Ve tüm bunları anlamak, kabullenmek, sözcüklere dökmek yıllarınızı alır; birilerine anlatmak ve seni anlamalarını sağlamak da. Neden çocuk sahibi olmaktan özenle uzak durduğunuzu anlatabilmek ise bazen bir ömür alır.


* * *


Babamın ölümünden sonra okula gideceğim ilk gün, sınıftaki tanışma merasiminde ne diyeceğimi düşünmüştüm uzun uzun. Öğretmenler ilk derste kendilerini tanıtırlar, sonra sırayla öğrencilerden ad ve soyadlarını, anne ve baba mesleklerini söylemelerini isterlerdi.


İlk gün… Çocuklar sırayla ayağa kalkıp kendilerini tanıtıyorlardı. Sıra bana yaklaştıkça geriliyordum. Yüzüm ateş içindeydi, ellerim terliyor, parmak uçlarıma yıldırımlar düşüyordu. “Benim gibi olan biri yok mu? Benden önce konuşsa da onu taklit etsem!” diye yalvarıyordum içimden. 

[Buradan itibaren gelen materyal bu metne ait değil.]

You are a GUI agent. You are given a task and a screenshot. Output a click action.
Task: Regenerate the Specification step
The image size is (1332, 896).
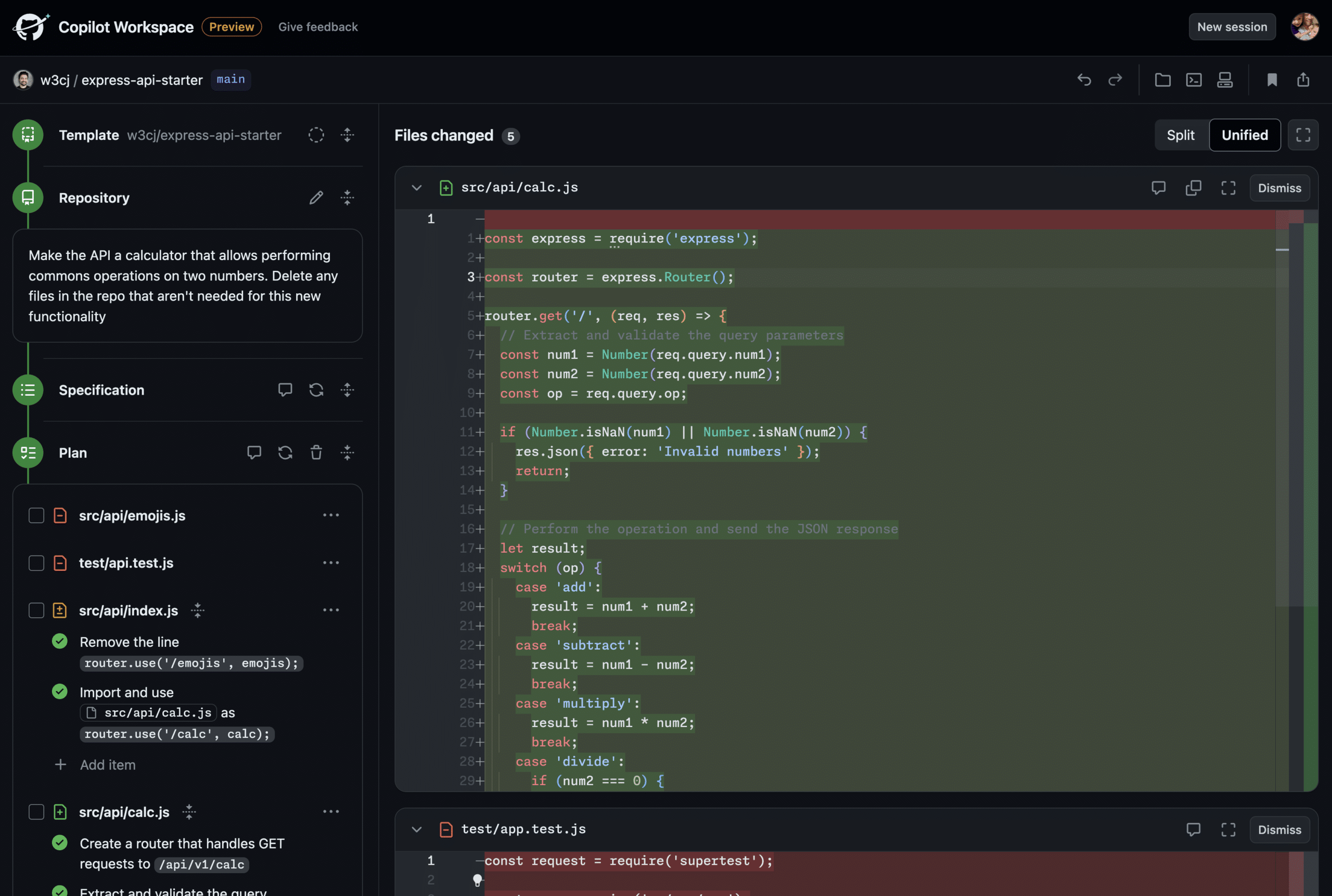[x=316, y=389]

Sıra bana geldi, ayağa kalktım, adımı soyadımı söyledim. Sesim başkasının sesiydi sanki. Yabancı, uzak, ürkek, kaçak… Yutkundum. “Babam…” dedim, “vefat etti.” 


Vefat etti. “Öldü!” demek ağır geldiğinden midir nedir, kökeni hakkında pek bilgi sahibi olunmayan “vefat” sözcüğü yeğlenir genelde. Ölmek sözcüğü en acı çağrışımları anında canlandırır çünkü. Ana dile ait bir sözcük olduğundan anlamı çok daha geniştir. “Ölüm” keskin bir kılıçtır, “vefat” ise onun körelmişi.


Görevim bitti, yerime oturdum. Soluğumu sertçe dışarı bıraktım. Fırtına geçmişti bir dahaki tanışma merasimine kadar. Yıllar geçse de her seferinde aynı ezikliği hissettim. Yıllar geçse de etkisi azalmadı, başa çıkmayı öğrendim sadece.


* * *


Bunları yazarken Teoman’ın şarkısındaki gibi babamın öldüğü yaştayım. Ölenler öldükleri yaşta kalırlar. Biz onlara yetişiriz, bazen de onları geçeriz. Ben babama yetiştim. Bu da bizi yaşıt yapar. Artık rahatça konuşabiliriz. 


Merhaba baba! Uzun zaman… Günün kutlu olsun. Ben mi? Hayır, ben baba değilim. Olmayacağım. Nedenini tahmin edersin. Neyse…

Bu konularla zamanımızı harcamayalım. Anlatılacak çok şey var.